I dissent. The evidence in this case was sufficient to justify the jury in finding these facts: The plaintiff, an employee of the defendant, discovered that the place assigned to him in which to work was unsafe by reason of the negligence of his fellow servants who were working above him. He informed the defendant’s superintendent of the danger, and told him in effect that he. must quit work unless the danger was removed. Thereupon the superintendent, to induce him to continue his work, promised him that there should be no recurrence of the negligence which rendered the place unsafe, and that he would protect him therefrom. The plaintiff, without negligence, relied upon the promise, and resumed his work, and two days thereafter he was seriously injured by a repetition, for the first time after the promise was made, of the negligent acts of which he complained. The trial court instructed the jury in substance that, if they found these facts, the plaintiff was relieved from the assumption of the risk of the negligence of his fellow servants in the particular case, and was entitled to recover reasonable damages for his injuries. The real question on this appeal is the correctness of this instruction.
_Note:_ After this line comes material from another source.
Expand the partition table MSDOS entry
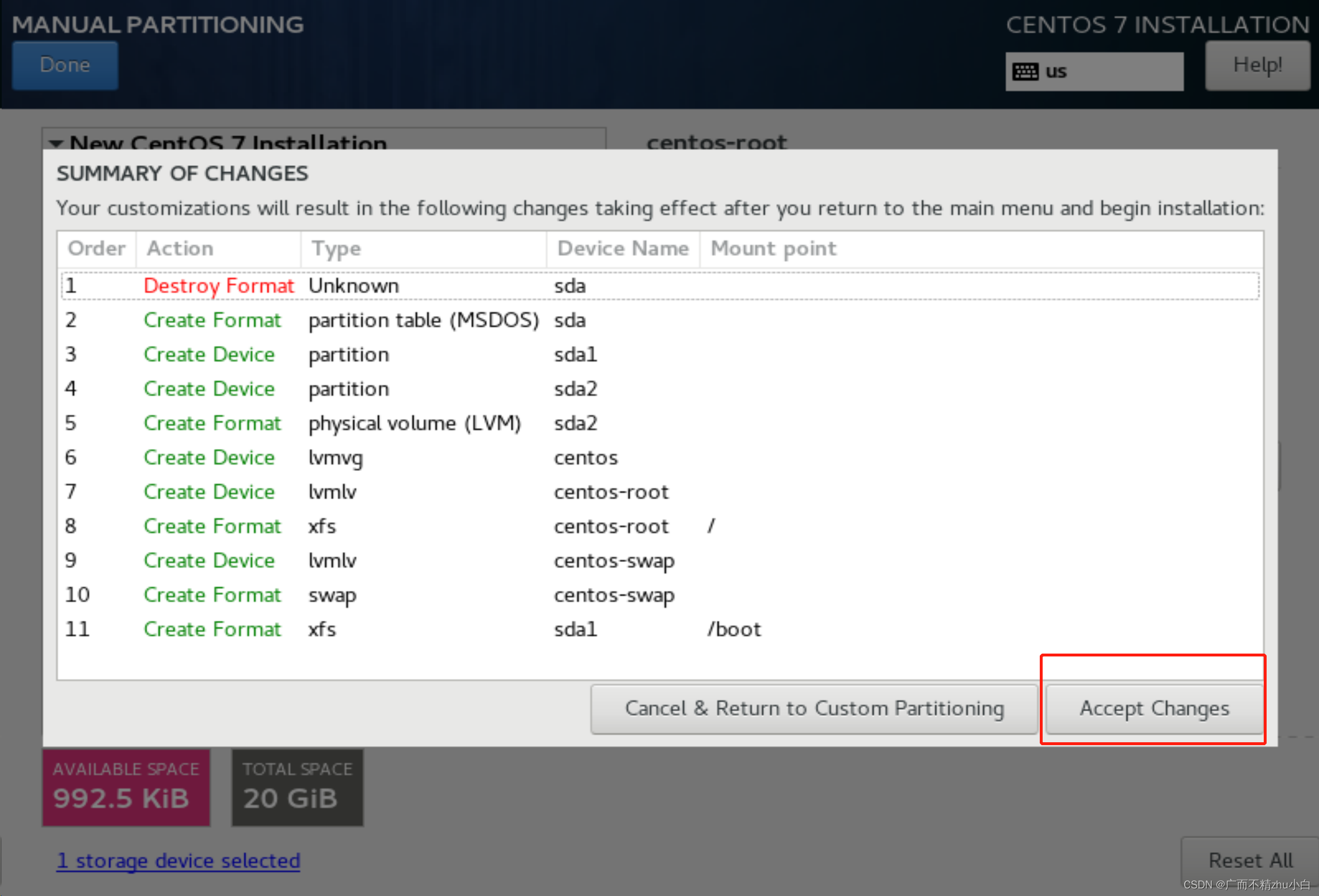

Upon principle I am unable to distinguish this case from one where the servant is injured by the use of defective machinery within a reasonable time after the master has promised to repair it'. In the latter case the servant is relieved from the assumption of the risks in knowingly using defective machinery which he ordinarily assumes by the promise of the master to repair. So, in the other case, the servant is relieved from the assumption of risks due to the negligence of his fellow servants, in so far as such negligence might render the place where he was working unsafe, by the express promise of the master that there shall be no recurrence of such negligence, and that he will protect the plaintiff therefrom. Whether the exemption of the master, as to his servants, from the rule of respondeat superior, is based upon public policy, as some courts hold, or upon an implied contract, as perhaps a majority of them *182hold, there can be no good reason assigned why the servant may not relieve himself in a particular case from the assumption of the negligence of his fellow servant, where it would not be negligent for him to do'so, by the promise of the master, based, as in this case, upon a new consideration, to protect him from such negligence. No question as to the authority of the superintendent to make the promise in this case can properly be raised, for the action is based, not upon a contract of guaranty, bht upon the rule of respondeat superior, with the exception as to fellow servants eliminated by the promise of the superintendent, made by him to induce the plaintiff to continue at his work.